[lnkForumImage]
TotalShareware - Download Free Software

Confronta i prezzi di migliaia di prodotti.
Asp Forum
 Home | Login | Register | Search 


 

Forums >

comp.lang.ruby

Puzzling regex behaviour

Ian Macdonald

2/13/2007 8:20:00 PM

Hello,

Can anyone explain this to me?

$ echo $LANG
nl_NL
$ irb -f
irb(main):001:0> foo = "préférées"
=> "pr\351f\351r\351es"
irb(main):002:0> foo =~ /[^[:alnum:]]/
=> nil
irb(main):003:0> foo =~ /\W/
=> 2

First question: Why does the final statement return 2 instead of nil?
All characters in foo are alphabetic characters in this locale.

Then:

$ echo $LANG
nl_NL
$ cat ./foo
#!/usr/bin/ruby -w

foo = "préférées"
p foo =~ /[^[:alnum:]]/
p foo =~ /\W/
$ ./foo
2
2

Huh?

Second question: Why does the first regex match now return 2 instead of
nil?

To my way of thinking, both statements should always return nil, whether
or not they are typed into irb or run in a stand-alone script. At the
very least, both statements should return the same answer, regardless of
the context.

What am I missing here?

Ian
--
Ian Macdonald | tachyon emissions overloading the system
ian@caliban.org |
http://www.ca... |
|
|

23 Answers

Robert Klemme

2/13/2007 9:40:00 PM

0

On 13.02.2007 21:19, Ian Macdonald wrote:
> Hello,
>
> Can anyone explain this to me?
>
> $ echo $LANG
> nl_NL
> $ irb -f
> irb(main):001:0> foo = "préférées"
> => "pr\351f\351r\351es"
> irb(main):002:0> foo =~ /[^[:alnum:]]/
> => nil
> irb(main):003:0> foo =~ /\W/
> => 2
>
> First question: Why does the final statement return 2 instead of nil?
> All characters in foo are alphabetic characters in this locale.
>
> Then:
>
> $ echo $LANG
> nl_NL
> $ cat ./foo
> #!/usr/bin/ruby -w
>
> foo = "préférées"
> p foo =~ /[^[:alnum:]]/
> p foo =~ /\W/
> $ ./foo
> 2
> 2
>
> Huh?
>
> Second question: Why does the first regex match now return 2 instead of
> nil?
>
> To my way of thinking, both statements should always return nil, whether
> or not they are typed into irb or run in a stand-alone script. At the
> very least, both statements should return the same answer, regardless of
> the context.
>
> What am I missing here?

Maybe there is an initialization in .irbrc that leads to a changed
locale inside IRB. Or your IRB belongs to a different Ruby version on
that system.

Other than that, I guess you tripped into the wide and wild country of
i18n - many strange things can be found there. Maybe \w and \W only
treat ASCII [a-z] characters as word characters.

Kind regards

robert

Ian Macdonald

2/13/2007 10:08:00 PM

0

On Wed 14 Feb 2007 at 06:45:08 +0900, Robert Klemme wrote:

> Maybe there is an initialization in .irbrc that leads to a changed
> locale inside IRB.

Nope; I had hoped it would be that easy, but as you can see from my
snippet of output, I started irb with -f, which bypasses ~/.irbrc.
ENV['LANG'] also prints nl_NL in irb, so that can't be it.

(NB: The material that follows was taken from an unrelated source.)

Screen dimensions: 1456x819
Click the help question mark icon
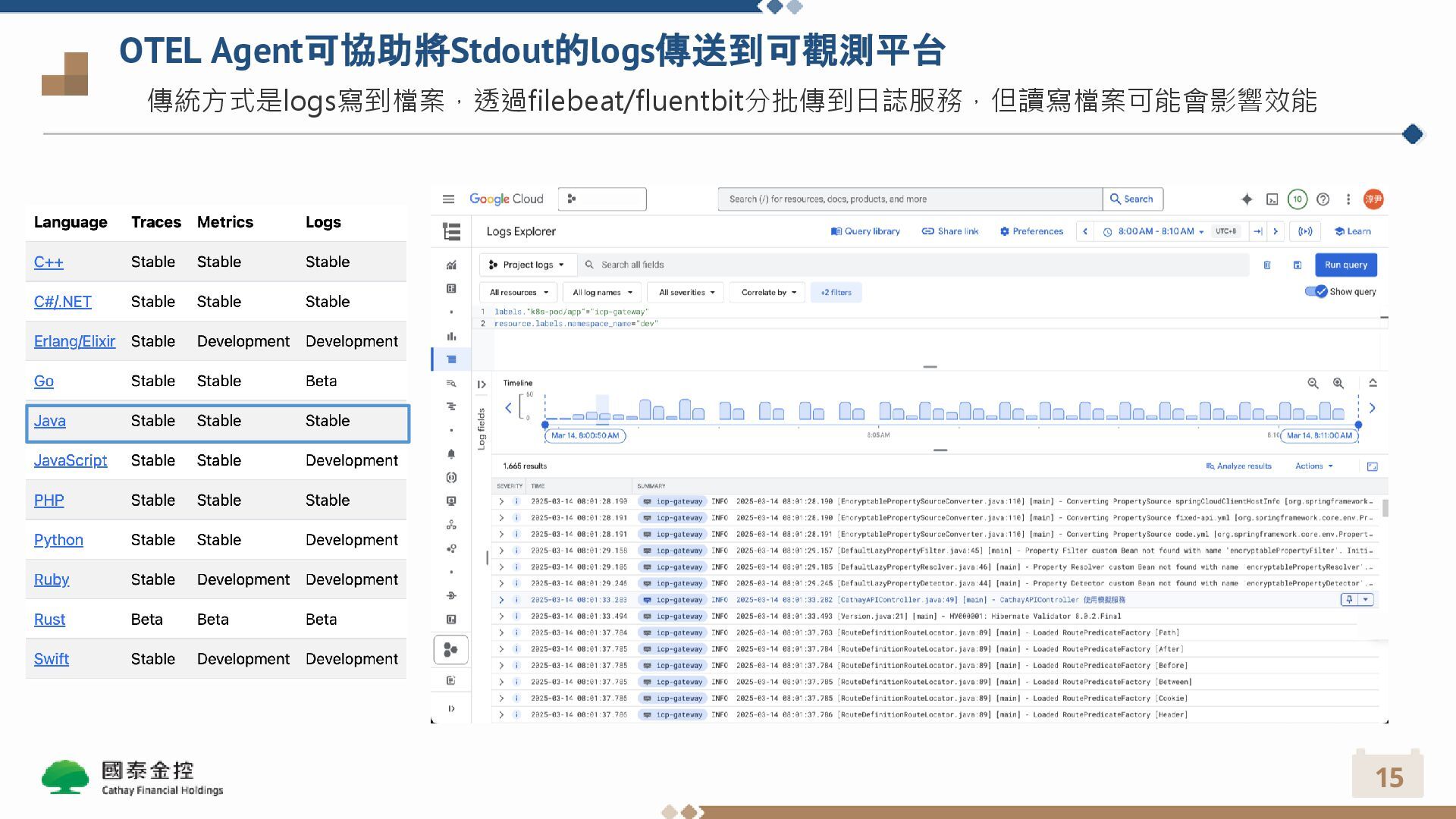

> Or your IRB belongs to a different Ruby version on that system.

I compiled it myself, so there has been no mix-and-matching.

> Other than that, I guess you tripped into the wide and wild country of
> i18n - many strange things can be found there. Maybe \w and \W only
> treat ASCII [a-z] characters as word characters.

It does seem that way, as Perl also appears to treat them this way.

However, I'm still puzzled why there's a difference between irb and a
stand-alone script.

Ian
--
Ian Macdonald | If you are what you eat, I guess that makes
ian@caliban.org | me a cheese danish. -- Anonymous
http://www.ca... |
|
|

David Balmain

2/13/2007 10:53:00 PM

0

On 2/14/07, Ian Macdonald <ian@caliban.org> wrote:
> However, I'm still puzzled why there's a difference between irb and a
> stand-alone script.

Maybe your editor saves the script in UTF-8 format. The irb example
clearly encodes the string in ISO-8859-1. That could explain the
difference.

--
Dave Balmain
http://www.daveba...

David Balmain

2/13/2007 11:01:00 PM

0

On 2/14/07, David Balmain <dbalmain.ml@gmail.com> wrote:
> On 2/14/07, Ian Macdonald <ian@caliban.org> wrote:
> > However, I'm still puzzled why there's a difference between irb and a
> > stand-alone script.
>
> Maybe your editor saves the script in UTF-8 format. The irb example
> clearly encodes the string in ISO-8859-1. That could explain the
> difference.

For example;

~$ echo $LANG
en_US.ISO-8859-1
~$ irb -f
irb(main):001:0> "pr\351f\351r\351es" =~ /[^[:alnum:]]/
=> nil
irb(main):002:0> "pr\303\251f\303\251r\303\251es" =~ /[^[:alnum:]]/
=> 3

Not exactly what you had but it probably has something to do with the
encoding of the é.

--
Dave Balmain
http://www.daveba...

Ian Macdonald

2/13/2007 11:43:00 PM

0

On Wed 14 Feb 2007 at 08:01:15 +0900, David Balmain wrote:

> On 2/14/07, David Balmain <dbalmain.ml@gmail.com> wrote:
> >On 2/14/07, Ian Macdonald <ian@caliban.org> wrote:
> >> However, I'm still puzzled why there's a difference between irb and a
> >> stand-alone script.
> >
> >Maybe your editor saves the script in UTF-8 format. The irb example
> >clearly encodes the string in ISO-8859-1. That could explain the
> >difference.
>
> For example;
>
> ~$ echo $LANG
> en_US.ISO-8859-1
> ~$ irb -f
> irb(main):001:0> "pr\351f\351r\351es" =~ /[^[:alnum:]]/
> => nil
> irb(main):002:0> "pr\303\251f\303\251r\303\251es" =~ /[^[:alnum:]]/
> => 3
>
> Not exactly what you had but it probably has something to do with the
> encoding of the é.

My editor is vim and I run it in the nl_NL locale, so it doesn't start
in UTF-8 mode. To double-check:

:set encoding?
encoding=latin1

And if we dump my little script:

$ od -c foo
0000000 # ! / u s r / b i n / r u b y
0000020 - w \n \n f o o = " p r 351 f 351
0000040 r 351 e s " \n p f o o = ~ /
0000060 [ ^ [ : a l n u m : ] ] / \n p
0000100 f o o = ~ / \ W / \n

You can see that it is, indeed, saved as Latin-1, not UTF-8.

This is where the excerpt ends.